To minimize the risk of these kind of situations happening, the decision was taken to avoid the creation of permanent units, especially in the Middle East.

Instead, elements from different wings, even from both the active-duty component and the Air Force Reserves and Air National Guard, would be melded together for each deployment. This merging of different units from different permanent wings/groups was christened the "Air Expeditionary Force" (AEF) concept.
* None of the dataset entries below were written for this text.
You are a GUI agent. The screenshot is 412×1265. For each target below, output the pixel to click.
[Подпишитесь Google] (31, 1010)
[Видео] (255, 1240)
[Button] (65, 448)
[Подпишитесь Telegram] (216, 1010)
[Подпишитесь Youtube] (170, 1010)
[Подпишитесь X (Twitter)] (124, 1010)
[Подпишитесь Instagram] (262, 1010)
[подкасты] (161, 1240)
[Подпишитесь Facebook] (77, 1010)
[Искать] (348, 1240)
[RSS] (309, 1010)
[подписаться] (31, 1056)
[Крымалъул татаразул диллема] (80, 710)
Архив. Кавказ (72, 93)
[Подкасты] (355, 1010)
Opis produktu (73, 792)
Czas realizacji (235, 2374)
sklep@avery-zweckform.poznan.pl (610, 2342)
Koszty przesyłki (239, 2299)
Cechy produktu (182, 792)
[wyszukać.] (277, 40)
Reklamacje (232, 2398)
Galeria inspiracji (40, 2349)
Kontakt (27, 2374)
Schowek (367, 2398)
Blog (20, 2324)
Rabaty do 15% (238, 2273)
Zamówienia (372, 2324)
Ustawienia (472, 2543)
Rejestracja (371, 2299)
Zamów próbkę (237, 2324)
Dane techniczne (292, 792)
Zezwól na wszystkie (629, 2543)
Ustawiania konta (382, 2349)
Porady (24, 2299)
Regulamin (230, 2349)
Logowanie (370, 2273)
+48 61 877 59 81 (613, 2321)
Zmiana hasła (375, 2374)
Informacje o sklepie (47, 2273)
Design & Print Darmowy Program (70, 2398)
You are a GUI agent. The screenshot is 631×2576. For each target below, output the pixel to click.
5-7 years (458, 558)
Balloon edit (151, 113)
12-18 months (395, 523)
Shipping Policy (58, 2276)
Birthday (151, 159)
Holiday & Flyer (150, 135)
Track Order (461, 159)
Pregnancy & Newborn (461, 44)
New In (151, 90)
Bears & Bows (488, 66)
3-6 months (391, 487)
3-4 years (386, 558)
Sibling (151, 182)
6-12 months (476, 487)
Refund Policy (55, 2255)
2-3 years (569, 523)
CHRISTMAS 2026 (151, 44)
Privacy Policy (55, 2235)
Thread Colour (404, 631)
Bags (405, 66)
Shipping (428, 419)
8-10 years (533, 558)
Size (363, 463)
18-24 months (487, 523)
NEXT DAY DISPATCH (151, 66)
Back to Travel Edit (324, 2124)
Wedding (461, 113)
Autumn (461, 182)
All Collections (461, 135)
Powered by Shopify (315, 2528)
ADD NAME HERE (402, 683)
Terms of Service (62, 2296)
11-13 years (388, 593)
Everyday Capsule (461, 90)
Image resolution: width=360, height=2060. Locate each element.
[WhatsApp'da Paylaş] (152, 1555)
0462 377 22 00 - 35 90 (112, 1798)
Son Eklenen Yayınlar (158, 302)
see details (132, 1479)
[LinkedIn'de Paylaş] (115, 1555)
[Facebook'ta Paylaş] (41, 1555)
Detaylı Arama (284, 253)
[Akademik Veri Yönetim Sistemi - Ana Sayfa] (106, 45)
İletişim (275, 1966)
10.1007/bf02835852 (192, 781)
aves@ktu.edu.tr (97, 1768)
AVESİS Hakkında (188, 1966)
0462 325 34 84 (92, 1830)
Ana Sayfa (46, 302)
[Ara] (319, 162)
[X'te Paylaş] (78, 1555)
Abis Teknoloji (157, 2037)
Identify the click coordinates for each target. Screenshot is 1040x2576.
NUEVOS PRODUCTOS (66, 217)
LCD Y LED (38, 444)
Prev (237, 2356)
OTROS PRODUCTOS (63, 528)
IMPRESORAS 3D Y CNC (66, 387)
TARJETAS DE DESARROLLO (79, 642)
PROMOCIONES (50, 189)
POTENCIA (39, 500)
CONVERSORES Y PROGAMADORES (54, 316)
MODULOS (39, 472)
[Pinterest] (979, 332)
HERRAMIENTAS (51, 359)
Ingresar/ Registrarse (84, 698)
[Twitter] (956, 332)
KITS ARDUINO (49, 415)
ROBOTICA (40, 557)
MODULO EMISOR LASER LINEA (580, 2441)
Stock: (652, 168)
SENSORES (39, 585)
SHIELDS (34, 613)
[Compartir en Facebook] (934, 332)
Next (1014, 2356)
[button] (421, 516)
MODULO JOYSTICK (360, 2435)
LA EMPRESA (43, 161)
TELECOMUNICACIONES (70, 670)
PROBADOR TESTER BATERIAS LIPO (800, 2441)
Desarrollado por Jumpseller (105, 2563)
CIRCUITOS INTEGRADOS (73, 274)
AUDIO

The various units were to be drawn from Air Combat Command or ACC gained components, but also from other major commands such as Pacific Air Forces (PACAF) or United States Air Forces in Europe (USAFE), as necessary, to meet mission requirements. AEF organizations were to be fundamentally temporary in nature, organized to meet a specific mission or commitment. They thus replaced the "Provisional" deployed units attached to the command during the 1991 (Persian) Gulf War.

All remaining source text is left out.